Document excerpt —
[start]

Pitcher v. Board of Trade

Mr. Justice Magruder

delivered the opinion of the Court:

May 13, 1886, appellant was expelled from the Board of Trade of the city of Chicago. On the 8th of June thereafter he filed his bill in the circuit court of Cook county and obtained a preliminary injunction restraining the board from interfering with his “access into and upon the exchange hall of the board * * * and from carrying on his business therein” as he had theretofore done. After issue joined, a motion to dissolve the injunction was heard upon sworn answer and bill, and affidavits, and certain documentary proofs. The circuit court dissolved the injunction and dismissed the bill for want of equity. Its decree has been affirmed by the Appellate Court, and from the latter court the case is brought before us by appeal.

The first point made by appellant is, that the “Board of Trade of the city of Chicago” can not delegate the power of expulsion to its board of directors, and that his expulsion is illegal as having been the act of the directors, when the power to bring it about rested with the body of the corporators.

The main authority relied upon in support of this position is the case of State v. Chamber of Commerce, 20 Wis. 63, where an act provided that corporations organized under it should “have the right to admit as members such persons as they may see fit and expel any members as they may see fit.”

The language of appellee’s charter (vide Private Laws of 1859, page 13) is, however, much broader and more comprehensive than the Wisconsin law. The first section of that charter empowers the corporation to “make such rules, regulations and by-laws from time to time as they may think proper or necessary for the government of the corporation hereby created, not contrary to- the laws of the land. ” The sixth section provides that the corporation “shall have the right to admit or expel such persons as they may see fit in manner to be prescribed by the rules, regulations and by-laios thereof.”' The third section provides that “the officers shall consist of a president, one or more vice-presidents and such other officers as may be determined upon by the rules, regulations or by-laws of said corporation.”

In pursuance of the authority conferred by the first and third sections, the government of the board was, by section 1 of rule 1 of its standing rules, “vested in a president, two-vice-presidents and fifteen directors, who, including the president and vice-presidents, shall be known as the board of directors,” etc.

[end]

Recorded information —
[start]

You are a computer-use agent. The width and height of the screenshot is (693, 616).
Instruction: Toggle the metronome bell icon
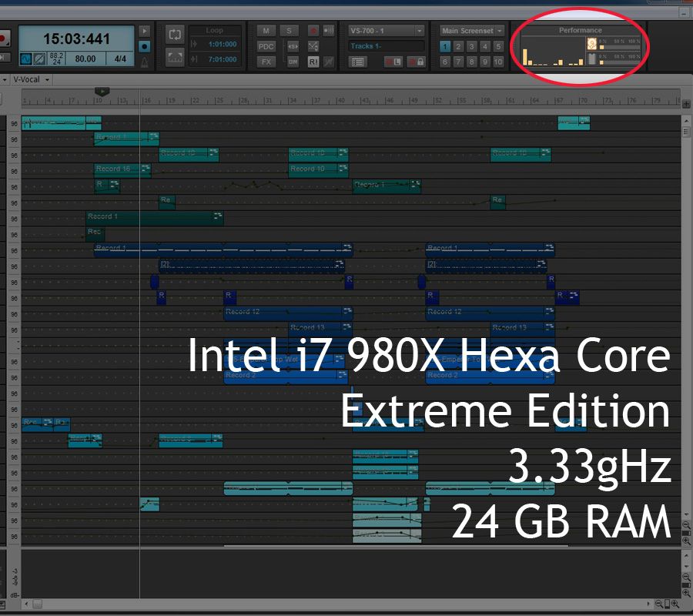(144, 61)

[end]

Instructions for the task — Transcribe the Pitcher v. Board of Trade opinion, everything from "Pitcher v. Board" down to "us by appeal.".

Worked solution —
Pitcher v. Board of Trade

Mr. Justice Magruder

delivered the opinion of the Court:

May 13, 1886, appellant was expelled from the Board of Trade of the city of Chicago. On the 8th of June thereafter he filed his bill in the circuit court of Cook county and obtained a preliminary injunction restraining the board from interfering with his “access into and upon the exchange hall of the board * * * and from carrying on his business therein” as he had theretofore done. After issue joined, a motion to dissolve the injunction was heard upon sworn answer and bill, and affidavits, and certain documentary proofs. The circuit court dissolved the injunction and dismissed the bill for want of equity. Its decree has been affirmed by the Appellate Court, and from the latter court the case is brought before us by appeal.